• **HOW TO COMPLETE THIS TASK**
Among the entries that follow, tally the lines with the string "chevron". Give no more than the number.

• **Stored items**

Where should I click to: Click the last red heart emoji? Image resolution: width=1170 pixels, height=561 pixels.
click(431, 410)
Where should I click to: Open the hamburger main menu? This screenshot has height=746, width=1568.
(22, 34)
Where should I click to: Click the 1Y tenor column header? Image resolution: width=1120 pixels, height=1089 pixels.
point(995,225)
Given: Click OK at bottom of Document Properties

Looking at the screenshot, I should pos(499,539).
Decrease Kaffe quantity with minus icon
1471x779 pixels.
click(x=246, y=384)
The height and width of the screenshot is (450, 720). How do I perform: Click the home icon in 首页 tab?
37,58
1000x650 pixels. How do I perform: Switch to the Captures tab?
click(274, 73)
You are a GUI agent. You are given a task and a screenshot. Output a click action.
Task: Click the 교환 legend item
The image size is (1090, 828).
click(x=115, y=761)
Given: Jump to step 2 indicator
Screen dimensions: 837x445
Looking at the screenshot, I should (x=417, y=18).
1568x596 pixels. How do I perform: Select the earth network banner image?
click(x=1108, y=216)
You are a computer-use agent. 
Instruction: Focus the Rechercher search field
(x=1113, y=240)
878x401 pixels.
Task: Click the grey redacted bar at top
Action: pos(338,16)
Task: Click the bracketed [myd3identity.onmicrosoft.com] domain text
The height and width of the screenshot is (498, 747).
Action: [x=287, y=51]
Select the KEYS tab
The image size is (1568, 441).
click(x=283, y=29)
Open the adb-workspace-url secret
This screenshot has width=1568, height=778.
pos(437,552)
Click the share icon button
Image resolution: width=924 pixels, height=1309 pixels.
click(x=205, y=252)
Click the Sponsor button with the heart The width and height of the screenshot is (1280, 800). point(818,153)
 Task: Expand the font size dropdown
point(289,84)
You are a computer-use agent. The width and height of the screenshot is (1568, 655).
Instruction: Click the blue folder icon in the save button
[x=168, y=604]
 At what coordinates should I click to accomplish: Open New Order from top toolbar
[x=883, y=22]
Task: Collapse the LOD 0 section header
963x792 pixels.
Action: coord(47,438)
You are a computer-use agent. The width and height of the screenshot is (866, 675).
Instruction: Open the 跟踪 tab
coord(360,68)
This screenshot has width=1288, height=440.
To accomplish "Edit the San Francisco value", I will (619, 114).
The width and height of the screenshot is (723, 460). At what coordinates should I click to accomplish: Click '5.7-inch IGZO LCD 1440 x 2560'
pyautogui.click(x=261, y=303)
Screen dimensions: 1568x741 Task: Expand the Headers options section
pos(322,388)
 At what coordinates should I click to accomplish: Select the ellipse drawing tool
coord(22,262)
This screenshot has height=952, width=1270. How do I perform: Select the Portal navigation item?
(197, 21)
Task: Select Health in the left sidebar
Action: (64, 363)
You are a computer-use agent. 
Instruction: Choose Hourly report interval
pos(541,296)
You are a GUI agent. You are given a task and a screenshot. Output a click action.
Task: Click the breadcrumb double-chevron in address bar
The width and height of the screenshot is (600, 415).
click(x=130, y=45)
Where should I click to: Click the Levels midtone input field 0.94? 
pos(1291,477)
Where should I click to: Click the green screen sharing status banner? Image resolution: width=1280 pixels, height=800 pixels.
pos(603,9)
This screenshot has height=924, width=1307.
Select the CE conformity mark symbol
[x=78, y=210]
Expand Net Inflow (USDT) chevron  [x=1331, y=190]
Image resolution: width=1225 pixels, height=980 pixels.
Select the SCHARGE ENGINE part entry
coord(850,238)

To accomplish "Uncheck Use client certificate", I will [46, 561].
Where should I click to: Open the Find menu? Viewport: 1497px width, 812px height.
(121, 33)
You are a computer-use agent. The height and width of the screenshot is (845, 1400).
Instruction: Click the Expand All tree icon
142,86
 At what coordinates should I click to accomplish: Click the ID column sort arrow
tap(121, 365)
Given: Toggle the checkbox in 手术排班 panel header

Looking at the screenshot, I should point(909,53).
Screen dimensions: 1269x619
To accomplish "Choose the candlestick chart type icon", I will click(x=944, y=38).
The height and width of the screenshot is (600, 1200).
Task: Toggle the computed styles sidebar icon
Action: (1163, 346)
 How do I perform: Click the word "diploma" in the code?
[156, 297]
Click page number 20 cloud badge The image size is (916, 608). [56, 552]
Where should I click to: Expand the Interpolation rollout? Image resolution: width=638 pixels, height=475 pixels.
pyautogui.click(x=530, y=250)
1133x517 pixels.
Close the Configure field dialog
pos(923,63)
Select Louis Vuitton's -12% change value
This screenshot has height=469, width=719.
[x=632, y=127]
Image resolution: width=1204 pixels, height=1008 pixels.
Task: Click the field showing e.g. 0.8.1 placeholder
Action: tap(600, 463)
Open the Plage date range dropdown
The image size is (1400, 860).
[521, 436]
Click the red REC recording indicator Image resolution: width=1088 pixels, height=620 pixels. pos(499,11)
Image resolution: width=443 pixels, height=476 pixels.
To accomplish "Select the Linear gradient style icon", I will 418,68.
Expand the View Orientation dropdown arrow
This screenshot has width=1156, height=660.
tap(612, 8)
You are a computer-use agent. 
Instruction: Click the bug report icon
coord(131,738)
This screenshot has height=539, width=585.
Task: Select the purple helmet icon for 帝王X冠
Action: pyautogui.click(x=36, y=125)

• **ANSWER TO THIS EXERCISE**
2